Now, the Court after reassessing the material evidence, testimonies and statements recorded, observed that the victim explicitly stated in her cross-examination that she had not seen the faces of the persons who committed the offence and that the accused present in court were not the persons involved.
“No doubt, it is a settled principle of law that conviction for the offence of rape can be based on the sole testimony of the prosecutrix, provided her evidence inspires confidence and is found to be wholly reliable and trustworthy. It is equally settled that no rule of law requires corroboration in every case. However, this principle applies only when the testimony of the prosecutrix is clear, consistent and free from material contradictions…”, it noted further.

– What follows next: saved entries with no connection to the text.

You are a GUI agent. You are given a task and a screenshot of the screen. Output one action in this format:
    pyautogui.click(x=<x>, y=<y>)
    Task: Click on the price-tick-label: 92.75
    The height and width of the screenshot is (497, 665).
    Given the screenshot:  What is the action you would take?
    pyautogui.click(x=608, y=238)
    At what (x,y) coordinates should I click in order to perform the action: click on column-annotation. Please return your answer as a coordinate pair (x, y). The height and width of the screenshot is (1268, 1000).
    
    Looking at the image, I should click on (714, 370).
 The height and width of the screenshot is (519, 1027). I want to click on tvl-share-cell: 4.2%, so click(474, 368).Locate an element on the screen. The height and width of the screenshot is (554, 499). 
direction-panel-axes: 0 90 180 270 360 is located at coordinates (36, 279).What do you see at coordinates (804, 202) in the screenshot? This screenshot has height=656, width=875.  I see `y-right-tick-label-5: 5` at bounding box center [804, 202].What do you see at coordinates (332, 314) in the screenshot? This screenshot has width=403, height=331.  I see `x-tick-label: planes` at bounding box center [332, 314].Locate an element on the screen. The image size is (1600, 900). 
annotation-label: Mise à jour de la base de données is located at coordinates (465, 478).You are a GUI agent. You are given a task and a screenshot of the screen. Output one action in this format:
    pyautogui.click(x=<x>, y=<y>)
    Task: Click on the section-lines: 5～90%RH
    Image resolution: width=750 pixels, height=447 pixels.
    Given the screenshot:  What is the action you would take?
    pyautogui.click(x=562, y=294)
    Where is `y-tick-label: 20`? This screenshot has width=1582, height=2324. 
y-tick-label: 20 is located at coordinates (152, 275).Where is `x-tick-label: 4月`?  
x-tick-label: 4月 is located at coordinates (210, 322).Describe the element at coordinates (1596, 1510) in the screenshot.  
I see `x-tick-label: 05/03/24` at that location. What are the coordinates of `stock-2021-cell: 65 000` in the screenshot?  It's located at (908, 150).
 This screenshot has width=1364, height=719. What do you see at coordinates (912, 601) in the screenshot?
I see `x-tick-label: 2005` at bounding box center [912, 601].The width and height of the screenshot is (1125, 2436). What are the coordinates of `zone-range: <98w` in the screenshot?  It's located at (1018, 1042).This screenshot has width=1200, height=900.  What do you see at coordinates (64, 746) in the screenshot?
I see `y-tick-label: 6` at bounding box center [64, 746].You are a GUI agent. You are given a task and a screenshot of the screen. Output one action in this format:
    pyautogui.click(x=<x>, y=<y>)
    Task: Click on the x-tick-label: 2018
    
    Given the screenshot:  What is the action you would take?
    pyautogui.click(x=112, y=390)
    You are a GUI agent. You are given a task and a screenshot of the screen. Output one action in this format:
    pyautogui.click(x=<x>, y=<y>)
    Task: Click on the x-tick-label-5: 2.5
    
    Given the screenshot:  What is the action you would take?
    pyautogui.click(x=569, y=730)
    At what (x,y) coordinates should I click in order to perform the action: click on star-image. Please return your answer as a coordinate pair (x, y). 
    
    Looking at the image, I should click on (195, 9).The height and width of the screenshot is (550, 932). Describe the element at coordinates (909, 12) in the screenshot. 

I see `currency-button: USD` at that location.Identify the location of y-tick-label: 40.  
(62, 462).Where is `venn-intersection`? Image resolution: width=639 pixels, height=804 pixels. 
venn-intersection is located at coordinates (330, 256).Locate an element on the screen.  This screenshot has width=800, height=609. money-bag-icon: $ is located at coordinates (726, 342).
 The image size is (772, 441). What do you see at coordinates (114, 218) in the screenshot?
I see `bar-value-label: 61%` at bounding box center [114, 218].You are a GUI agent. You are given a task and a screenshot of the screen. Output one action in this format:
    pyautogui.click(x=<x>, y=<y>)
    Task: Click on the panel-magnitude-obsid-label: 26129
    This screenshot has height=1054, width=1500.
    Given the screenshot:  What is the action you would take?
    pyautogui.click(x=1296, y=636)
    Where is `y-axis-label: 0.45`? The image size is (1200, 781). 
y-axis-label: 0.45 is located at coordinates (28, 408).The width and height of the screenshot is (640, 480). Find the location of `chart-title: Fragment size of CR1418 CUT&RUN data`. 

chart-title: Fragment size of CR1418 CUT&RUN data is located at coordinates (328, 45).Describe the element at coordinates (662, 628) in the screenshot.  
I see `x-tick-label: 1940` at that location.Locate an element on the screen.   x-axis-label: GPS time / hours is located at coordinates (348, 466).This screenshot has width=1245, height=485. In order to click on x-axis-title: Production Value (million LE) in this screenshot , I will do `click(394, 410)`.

“…Therefore, victim’s evidence cannot be said to be of such sterling quality so as to form the sole basis for conviction without corroboration. A comparison of victim’s statement under Section 164 CrPC, the contents of the FIR and victim’s deposition before the Court reveals substantial variations on material particulars. These contradictions relate to important aspects of the alleged incident and affect the credibility of victim’s version. In such circumstances, it would not be safe to rely solely upon victim’s testimony. As a matter of prudence, independent corroboration on material particulars was necessary before recording a finding of guilt against the appellant”, the Bench noted.
The Court was of the opinion that the judicial intervention prompted the victim to respond affirmatively, even though she later contradicted this by stating the accused had only "attempted" to commit the act. The Bench emphasised that the role of a judge is to facilitate a fair process for all stakeholders without assuming the "mantle of the prosecuting agency," particularly in sensitive matters involving offences against women where the balance between sensitivity and impartiality is paramount.
The Court while setting aside the impugned judgment acquitted both appellants of the charge under Section 376-D IPC. The Registrar (Judicial) was directed to immediately communicate the acquittal to the relevant jail authorities to ensure the appellants' release, provided they are not required in connection with any other legal matter.
Cause Title: Mohan Naik & Anr. v. State of Karnataka & Anr. Crl.A. No.824 of 2023
Appearances:
Appellants: K.A. Chandrashekara, Advocate.
Respondent: B. Lakshman, High Court Government Pleader.